◆ Problem
Below are some entries; report how many of their lines contain the word "computer", giving nothing besides the number.

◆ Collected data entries
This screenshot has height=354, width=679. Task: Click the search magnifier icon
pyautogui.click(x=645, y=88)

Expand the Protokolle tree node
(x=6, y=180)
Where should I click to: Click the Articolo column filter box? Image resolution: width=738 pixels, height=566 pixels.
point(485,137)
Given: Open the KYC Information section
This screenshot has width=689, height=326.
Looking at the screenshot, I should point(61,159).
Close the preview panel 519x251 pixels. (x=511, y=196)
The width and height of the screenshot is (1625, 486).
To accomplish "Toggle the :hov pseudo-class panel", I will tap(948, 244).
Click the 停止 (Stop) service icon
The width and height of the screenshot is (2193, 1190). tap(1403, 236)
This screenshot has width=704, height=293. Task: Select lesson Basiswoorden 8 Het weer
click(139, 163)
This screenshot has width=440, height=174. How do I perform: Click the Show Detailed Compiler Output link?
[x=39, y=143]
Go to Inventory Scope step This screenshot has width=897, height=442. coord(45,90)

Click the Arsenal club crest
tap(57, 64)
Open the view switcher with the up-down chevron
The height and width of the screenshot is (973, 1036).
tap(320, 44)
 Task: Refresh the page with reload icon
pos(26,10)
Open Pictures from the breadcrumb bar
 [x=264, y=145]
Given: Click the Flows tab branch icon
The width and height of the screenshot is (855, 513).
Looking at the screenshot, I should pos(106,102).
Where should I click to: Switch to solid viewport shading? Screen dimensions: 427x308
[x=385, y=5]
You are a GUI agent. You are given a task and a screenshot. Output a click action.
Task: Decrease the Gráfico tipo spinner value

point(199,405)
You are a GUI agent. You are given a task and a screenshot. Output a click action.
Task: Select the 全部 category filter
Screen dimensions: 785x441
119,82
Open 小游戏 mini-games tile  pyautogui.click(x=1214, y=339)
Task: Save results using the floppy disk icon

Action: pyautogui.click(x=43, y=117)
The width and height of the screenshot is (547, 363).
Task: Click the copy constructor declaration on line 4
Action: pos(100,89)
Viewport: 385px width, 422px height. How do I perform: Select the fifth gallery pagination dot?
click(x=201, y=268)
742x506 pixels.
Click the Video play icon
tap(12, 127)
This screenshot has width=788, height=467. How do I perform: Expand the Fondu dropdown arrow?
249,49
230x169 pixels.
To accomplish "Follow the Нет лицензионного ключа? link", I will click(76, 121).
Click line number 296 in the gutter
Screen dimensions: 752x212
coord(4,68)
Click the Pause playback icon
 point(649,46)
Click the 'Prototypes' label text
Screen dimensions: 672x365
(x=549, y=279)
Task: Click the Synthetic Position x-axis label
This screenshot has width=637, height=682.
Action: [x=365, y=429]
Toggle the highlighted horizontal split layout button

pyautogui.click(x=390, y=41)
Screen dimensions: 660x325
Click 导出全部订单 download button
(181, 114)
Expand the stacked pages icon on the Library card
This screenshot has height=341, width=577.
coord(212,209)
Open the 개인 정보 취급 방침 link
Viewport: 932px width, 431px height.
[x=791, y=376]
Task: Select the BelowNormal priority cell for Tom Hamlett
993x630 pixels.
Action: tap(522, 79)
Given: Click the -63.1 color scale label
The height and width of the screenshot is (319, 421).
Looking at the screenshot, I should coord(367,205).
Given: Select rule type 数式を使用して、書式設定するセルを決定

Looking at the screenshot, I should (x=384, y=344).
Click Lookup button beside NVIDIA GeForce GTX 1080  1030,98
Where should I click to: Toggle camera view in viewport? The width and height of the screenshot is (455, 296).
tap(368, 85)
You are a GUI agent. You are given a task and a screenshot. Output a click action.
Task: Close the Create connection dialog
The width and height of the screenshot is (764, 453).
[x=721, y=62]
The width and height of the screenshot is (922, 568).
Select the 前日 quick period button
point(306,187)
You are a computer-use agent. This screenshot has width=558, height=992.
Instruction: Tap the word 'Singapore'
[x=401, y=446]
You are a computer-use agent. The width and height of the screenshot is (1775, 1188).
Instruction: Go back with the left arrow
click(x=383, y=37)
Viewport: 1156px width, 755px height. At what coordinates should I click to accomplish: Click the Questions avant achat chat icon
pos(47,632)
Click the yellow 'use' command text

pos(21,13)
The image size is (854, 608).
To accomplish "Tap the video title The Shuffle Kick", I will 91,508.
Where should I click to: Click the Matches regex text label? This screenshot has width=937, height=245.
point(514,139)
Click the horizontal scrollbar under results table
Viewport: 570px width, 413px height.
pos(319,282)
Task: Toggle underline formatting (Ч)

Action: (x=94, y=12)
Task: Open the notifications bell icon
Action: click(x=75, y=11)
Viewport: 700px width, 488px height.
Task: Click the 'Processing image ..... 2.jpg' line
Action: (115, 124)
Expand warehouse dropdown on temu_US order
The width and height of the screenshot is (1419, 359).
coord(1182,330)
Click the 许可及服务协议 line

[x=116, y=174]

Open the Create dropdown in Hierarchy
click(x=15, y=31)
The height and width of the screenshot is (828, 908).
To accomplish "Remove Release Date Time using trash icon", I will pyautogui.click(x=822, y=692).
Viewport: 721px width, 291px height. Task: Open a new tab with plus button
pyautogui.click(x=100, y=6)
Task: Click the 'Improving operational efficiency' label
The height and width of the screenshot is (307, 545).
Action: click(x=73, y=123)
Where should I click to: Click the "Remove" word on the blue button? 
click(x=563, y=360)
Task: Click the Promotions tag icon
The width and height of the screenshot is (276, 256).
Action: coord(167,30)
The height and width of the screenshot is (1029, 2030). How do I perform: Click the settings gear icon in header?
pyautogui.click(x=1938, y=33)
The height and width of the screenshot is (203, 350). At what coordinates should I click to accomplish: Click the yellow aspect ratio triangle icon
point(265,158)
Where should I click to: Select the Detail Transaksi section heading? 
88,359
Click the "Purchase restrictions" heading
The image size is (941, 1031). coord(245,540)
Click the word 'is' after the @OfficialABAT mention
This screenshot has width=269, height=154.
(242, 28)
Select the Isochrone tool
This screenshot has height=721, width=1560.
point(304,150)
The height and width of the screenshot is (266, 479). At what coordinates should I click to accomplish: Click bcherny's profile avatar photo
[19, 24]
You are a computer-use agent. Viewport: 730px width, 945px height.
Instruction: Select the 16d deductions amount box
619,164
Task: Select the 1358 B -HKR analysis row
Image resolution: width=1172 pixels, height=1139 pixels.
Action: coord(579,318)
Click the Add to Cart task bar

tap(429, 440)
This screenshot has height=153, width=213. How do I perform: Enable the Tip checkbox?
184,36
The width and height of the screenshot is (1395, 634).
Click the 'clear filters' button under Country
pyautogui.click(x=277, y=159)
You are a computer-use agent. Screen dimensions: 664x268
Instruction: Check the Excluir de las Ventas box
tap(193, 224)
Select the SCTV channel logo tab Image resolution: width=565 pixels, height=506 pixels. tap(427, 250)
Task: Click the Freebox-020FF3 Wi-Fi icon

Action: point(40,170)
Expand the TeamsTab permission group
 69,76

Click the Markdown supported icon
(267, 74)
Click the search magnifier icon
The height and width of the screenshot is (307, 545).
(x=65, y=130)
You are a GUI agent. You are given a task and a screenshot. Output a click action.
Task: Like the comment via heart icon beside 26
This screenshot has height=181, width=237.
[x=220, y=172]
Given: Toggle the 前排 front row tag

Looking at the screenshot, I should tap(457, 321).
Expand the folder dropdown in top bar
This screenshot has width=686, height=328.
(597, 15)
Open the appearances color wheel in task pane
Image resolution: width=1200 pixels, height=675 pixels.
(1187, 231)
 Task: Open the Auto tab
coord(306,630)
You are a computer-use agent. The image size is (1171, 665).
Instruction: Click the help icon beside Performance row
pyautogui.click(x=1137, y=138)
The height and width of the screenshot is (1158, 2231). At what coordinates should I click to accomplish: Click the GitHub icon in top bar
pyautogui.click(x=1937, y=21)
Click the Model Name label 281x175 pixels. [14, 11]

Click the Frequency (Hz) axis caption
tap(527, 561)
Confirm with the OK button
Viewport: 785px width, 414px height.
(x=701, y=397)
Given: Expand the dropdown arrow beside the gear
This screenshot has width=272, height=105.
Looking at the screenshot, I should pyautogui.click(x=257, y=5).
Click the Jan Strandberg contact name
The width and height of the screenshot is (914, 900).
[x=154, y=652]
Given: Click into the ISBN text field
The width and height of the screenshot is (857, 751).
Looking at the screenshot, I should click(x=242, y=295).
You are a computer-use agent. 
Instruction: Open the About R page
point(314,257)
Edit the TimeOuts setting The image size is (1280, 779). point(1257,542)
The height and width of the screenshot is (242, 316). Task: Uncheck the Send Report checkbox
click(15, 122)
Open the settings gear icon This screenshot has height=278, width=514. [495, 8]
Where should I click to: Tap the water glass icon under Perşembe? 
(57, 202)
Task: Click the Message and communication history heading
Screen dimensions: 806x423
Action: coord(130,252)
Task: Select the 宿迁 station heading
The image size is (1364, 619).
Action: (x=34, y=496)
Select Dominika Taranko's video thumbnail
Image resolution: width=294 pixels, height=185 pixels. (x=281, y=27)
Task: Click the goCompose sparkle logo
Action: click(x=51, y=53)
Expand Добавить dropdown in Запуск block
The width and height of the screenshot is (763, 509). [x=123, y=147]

◆ Result of this exercise
6